In January 2014, Illumina launched its HiSeq X Ten Sequencer, claiming to have produced the first $1,000 genome at 30× coverage. Some researchers hailed the HiSeq X Ten's release as a milestone – Michael Schatz of Cold Spring Harbor Laboratory said that "it is a major human accomplishment on par with the development of the telescope or the microprocessor". However, critics pointed out that the $10 million upfront investment required to purchase the system would deter customers. Furthermore, the $1,000 genome cost calculation left out overheads, such as the cost of powering the machine.

In September 2015, Veritas Genetics (co-founded by George Church) announced $1,000 full-genome sequencing including interpretation for participants in the Personal Genome Project.

In April 2017, the newly formed European company Dante Labs started offering the WGS for $900.

In 2017, Beijing Genomics Institute began offering WGS for $600.

In July 2018, on Amazon Prime Day, Dante Labs offered it for $349.

In November 2018, around the time of Black Friday, Dante Labs offered WGS for the first time less than $200, and Veritas Genetics for two days for the same price of $199 offered WGS limited to a thousand customers. In March of the same year, geneticist Matthew Hurles of Wellcome Sanger Institute noted that the private companies, including Illumina, are currently competing to reach a new target for WGS of only $100.

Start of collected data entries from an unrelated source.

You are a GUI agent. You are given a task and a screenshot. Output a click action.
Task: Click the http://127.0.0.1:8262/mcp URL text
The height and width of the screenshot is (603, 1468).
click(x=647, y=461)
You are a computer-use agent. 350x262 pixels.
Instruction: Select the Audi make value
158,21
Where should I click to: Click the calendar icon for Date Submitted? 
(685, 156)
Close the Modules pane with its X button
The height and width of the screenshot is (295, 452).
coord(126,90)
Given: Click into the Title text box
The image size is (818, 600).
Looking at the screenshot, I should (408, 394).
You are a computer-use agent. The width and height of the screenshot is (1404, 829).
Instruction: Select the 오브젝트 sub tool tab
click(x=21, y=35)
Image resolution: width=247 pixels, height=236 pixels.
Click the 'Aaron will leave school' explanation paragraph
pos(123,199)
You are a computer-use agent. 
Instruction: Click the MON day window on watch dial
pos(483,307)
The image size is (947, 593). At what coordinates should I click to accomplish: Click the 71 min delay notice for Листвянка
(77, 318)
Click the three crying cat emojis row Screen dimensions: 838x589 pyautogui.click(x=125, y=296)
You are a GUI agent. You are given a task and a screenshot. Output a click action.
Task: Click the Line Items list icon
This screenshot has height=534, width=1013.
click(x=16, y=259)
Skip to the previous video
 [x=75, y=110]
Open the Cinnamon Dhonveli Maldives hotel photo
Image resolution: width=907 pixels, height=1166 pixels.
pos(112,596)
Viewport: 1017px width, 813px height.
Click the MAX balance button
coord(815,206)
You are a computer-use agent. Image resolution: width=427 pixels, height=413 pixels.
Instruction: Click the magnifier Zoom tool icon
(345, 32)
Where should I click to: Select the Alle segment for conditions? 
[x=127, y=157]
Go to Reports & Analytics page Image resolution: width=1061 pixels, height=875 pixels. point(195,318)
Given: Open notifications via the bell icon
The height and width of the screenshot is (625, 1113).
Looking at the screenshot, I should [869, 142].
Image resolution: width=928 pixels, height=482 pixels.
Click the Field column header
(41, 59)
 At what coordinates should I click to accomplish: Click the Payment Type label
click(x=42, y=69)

On 18 February 2020, Nebula Genomics announced that has partnered up with BGI Group to start offering 30x WGS for $299.

==Archon Genomics X PRIZE==

It was originally announced that the revamped Archon Genomics X PRIZE presented by Medco would hold a $10-million grand prize competition in January 2013 for the team that reaches (or comes closest to reaching) the $1,000 genome. The grand prize would go to "the team(s) able to sequence 100 human genomes within 30 days to an accuracy of 1 error per 1,000,000 bases, with 98% completeness, identification of insertions, deletions and rearrangements, and a complete haplotype, at an audited total cost of $1,000 per genome." In August 2013, the Archon Genomics X PRIZE was cancelled, as the founders felt it had been "Outpaced by Innovation," and "was not incentivizing the technological changes".